Setup
imo-vmdb processes meteor observation data and stores the results in a database — a structured file or service where data is kept permanently. The software manages the database itself; you only need to tell it where to store the data.
There are two ways to run imo-vmdb:
Python — install with pipx or pip and use the command-line interface. Recommended for most users.
Docker — no Python installation required; suited for server deployments or environments without a Python installation.

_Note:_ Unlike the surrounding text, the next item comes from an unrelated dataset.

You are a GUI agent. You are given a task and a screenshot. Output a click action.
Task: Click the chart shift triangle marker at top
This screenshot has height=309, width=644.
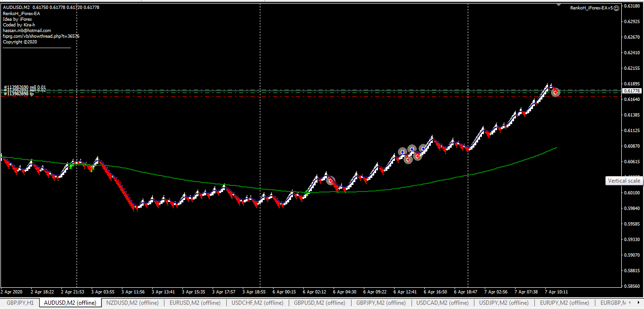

Both options require choosing a database. Read the next section first, then follow the path that fits your setup.
Database
imo-vmdb supports three database systems. For most users, SQLite is the right choice.
SQLite (recommended)
SQLite stores all data in a single file on your computer — no database server, no additional software, no user accounts. You only provide a file path; imo-vmdb creates and manages the file for you.
This is the default. No extra packages are needed.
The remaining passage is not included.